While he was away, fighting with Patton overseas, Teddy learned to fly with the intention of joining the Women’s Army Air Corps (WACs). But to her great disappointment, they said that at 5-feet, 1-1/2 inches, she was just 1/2 inch too short to fly for them. Upon Carey’s return in 1946, they settled down to build their family, and their first son, William Carey (Bic) was born. In 1949, they welcomed a second son, David Grant (Grant), followed in 1952 by their last child, a girl Teddy’s father named Kathleen (Kat).

By this time, Carey was moving up in his career as a mechanical engineer, and in 1957 they moved to Crooked Lake near Columbia City, Indiana and bought a house. For the next few years they filled their lives with raising children and Samoyeds. Teddy was very active in the Samoyed Club of America, with a room full of ribbons and trophies to show for it. In addition to the usual things housewives did in the 1950s, Teddy also joined Carey and her parents on deer hunting trips in Pennsylvania and Brethren, which soon evolved into camping trips with the kids, as the kids got big enough. The family, organized and cared for by Teddy, began a routine of pulling up stakes as soon as school let out in the Spring, and set up outdoor housekeeping in an old abandoned logging camp on the Manistee River in Central Michigan. With a cabin tent and a 14-foot aluminum rowboat, summers on the river became a second home for the Stroup family for many years. Life on the river would end in the fall, a couple of weeks before school began. Teddy had always been an outdoors kind of woman… a “tomboy”, she called herself… and she taught her kids to appreciate nature and learn about the wildlife around them. When one of them would bring some strange animal home, typically a snake or salamander, instead of screaming to get that thing away from her, she got out the books that were always handy and encouraged them to read about what it was, what it ate, how it lived, etc.
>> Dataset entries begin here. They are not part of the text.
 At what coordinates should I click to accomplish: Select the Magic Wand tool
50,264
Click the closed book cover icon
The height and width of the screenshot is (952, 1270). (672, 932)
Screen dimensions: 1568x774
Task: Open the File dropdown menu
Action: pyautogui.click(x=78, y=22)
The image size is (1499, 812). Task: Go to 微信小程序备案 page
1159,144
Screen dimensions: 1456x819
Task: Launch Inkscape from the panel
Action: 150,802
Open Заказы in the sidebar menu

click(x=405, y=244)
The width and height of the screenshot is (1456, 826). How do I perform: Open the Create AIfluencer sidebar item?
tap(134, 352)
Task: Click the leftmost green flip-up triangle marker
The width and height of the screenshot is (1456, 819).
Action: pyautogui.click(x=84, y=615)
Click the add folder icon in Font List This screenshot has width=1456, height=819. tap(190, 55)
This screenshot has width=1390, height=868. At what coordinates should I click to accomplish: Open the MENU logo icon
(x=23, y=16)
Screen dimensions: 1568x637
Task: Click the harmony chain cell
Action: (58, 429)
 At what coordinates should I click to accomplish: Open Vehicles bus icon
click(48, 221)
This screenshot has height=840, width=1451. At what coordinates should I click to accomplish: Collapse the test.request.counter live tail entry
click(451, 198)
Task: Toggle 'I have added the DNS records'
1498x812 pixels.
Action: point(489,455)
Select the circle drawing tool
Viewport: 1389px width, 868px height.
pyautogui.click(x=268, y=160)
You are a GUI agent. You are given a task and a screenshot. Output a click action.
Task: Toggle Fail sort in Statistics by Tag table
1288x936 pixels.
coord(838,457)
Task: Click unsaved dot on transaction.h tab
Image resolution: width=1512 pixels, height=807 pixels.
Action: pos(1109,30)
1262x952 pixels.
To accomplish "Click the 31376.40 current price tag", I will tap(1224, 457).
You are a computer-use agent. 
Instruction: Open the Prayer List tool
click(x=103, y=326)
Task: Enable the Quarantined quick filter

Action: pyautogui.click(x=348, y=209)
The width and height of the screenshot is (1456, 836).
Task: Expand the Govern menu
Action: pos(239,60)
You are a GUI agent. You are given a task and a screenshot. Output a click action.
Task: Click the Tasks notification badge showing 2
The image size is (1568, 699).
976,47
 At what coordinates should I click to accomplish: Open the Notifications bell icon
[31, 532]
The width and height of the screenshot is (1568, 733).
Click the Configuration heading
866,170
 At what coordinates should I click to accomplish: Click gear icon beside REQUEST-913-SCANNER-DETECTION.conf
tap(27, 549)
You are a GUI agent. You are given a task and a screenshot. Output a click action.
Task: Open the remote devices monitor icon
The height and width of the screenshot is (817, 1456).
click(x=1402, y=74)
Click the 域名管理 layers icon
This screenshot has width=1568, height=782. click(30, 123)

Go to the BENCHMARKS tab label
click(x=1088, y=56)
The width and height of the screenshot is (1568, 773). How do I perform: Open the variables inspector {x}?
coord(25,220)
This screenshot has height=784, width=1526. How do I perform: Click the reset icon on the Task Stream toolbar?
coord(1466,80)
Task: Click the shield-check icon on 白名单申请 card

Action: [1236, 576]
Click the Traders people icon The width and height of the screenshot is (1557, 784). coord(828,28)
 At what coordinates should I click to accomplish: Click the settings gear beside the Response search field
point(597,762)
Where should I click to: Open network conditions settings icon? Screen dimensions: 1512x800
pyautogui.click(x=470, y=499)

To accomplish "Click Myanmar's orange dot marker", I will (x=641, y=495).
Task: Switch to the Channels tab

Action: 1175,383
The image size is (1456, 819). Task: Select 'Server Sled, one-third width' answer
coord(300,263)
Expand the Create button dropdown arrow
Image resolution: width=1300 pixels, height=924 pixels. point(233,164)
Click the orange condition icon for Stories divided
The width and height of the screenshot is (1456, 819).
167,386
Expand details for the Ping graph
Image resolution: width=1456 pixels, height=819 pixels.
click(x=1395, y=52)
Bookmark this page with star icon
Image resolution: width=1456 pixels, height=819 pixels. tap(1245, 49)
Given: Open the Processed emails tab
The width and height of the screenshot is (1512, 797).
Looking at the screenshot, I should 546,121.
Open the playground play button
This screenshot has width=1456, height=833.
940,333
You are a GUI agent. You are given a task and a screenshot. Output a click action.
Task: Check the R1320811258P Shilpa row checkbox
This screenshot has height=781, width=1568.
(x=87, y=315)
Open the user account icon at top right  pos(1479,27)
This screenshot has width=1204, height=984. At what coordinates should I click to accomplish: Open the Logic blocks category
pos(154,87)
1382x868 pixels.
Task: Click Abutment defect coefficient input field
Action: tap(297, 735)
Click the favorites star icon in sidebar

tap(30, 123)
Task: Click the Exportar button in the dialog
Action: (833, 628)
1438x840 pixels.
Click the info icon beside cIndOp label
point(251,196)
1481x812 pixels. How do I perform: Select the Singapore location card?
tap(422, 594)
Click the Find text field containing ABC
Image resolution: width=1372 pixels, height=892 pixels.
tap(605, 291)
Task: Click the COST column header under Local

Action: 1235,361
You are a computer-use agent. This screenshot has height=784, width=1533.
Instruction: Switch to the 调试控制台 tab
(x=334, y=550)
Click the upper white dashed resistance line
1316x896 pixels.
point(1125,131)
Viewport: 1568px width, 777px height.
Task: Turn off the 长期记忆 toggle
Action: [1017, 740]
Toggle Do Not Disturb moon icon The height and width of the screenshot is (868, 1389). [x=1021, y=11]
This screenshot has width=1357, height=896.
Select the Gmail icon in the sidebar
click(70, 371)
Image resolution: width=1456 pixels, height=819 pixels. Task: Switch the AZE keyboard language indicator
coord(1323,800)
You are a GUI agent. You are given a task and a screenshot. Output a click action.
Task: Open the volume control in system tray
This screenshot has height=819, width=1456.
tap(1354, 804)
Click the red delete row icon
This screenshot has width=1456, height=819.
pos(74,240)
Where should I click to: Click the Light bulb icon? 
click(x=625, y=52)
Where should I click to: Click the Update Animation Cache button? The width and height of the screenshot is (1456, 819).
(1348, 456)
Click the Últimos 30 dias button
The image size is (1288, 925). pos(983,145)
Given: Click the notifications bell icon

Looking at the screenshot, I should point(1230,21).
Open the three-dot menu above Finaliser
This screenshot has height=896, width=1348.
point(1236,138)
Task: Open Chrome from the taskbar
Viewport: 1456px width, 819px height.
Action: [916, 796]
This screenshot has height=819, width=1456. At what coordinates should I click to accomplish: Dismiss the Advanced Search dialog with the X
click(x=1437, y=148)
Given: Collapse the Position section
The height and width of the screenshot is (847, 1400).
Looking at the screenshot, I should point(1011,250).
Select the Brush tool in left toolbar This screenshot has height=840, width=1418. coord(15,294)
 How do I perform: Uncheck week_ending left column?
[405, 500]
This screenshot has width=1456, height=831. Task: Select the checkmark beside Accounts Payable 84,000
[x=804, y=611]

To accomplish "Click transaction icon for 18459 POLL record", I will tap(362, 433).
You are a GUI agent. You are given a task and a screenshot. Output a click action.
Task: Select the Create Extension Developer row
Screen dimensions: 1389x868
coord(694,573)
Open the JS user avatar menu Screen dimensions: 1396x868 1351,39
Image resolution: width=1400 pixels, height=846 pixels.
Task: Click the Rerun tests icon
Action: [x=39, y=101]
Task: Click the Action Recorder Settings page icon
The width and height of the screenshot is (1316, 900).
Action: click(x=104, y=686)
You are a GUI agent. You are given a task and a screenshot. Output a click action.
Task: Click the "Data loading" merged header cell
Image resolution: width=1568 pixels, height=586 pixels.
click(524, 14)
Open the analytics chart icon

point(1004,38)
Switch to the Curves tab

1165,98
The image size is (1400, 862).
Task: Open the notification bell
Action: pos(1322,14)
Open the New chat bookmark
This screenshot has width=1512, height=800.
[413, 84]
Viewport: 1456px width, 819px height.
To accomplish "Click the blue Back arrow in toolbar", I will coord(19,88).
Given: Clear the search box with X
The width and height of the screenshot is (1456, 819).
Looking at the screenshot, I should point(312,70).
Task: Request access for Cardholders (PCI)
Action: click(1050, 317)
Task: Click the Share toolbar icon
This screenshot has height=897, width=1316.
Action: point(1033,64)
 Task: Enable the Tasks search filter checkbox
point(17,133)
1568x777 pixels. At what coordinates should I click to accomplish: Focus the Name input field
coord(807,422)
On weekends, Carey was free from work to drive the 4 hour trip to “The Point,” as they called their camp. All together again, they did things like learn to swim, take overnight boat trips of discovery upriver, and clear miles of trails throughout the area that deer still make use of to this day. Teddy unflaggingly cooked two meals a day over a campfire, rain or shine, washed clothes on a big rock at the edge of the river, and saw to it that each of the kids got a bath at day’s end before climbing into their sleeping bag. She kept them healthy, happy and safe, and always kept a loaded .45 next to her sleeping bag.

As sometimes happens, there developed problems later in their marriage that couldn’t be solved, and in 1966, after 26 years together, Teddy and Carey parted ways. He stayed in Indiana where he was Vice President at his job, and she packed up a U-Haul and left for Big Pine Key, Florida to start over. Her life in the Florida Keys soon included scuba diving on the coral reef and diving for shipwreck treasure. That later led to life in Poway and Oxnard in California, Bend in Oregon, and Las Vegas, where she played Black Jack for a living for 2 years. Finally in 1983, she and Kat drove north to join Bic and Grant in Homer, Alaska, where she happily lived until she died.

Teddy was an avid outdoor adventurer, a hunter, pilot, real estate agent, interior decorator, dog breeder, scuba diver, dowser, traveler, fisherman, story teller, mother, and a truly exceptional person. The things Teddy did and saw in her 98 years would rival many adventurers today. She safely landed a stalled plane in a wheat field, brought up Spanish cannonballs and shark’s teeth in the Gulf of Mexico, and she rarely let an icy parking lot pass without spinning a donut or two with the car. Her friends and family knew she never took a curve on four wheels when two would do! Teddy lived her life boldly and honestly, believing herself to be 8 feet tall and indestructible. She was one heck of a lady who lived a heluva life!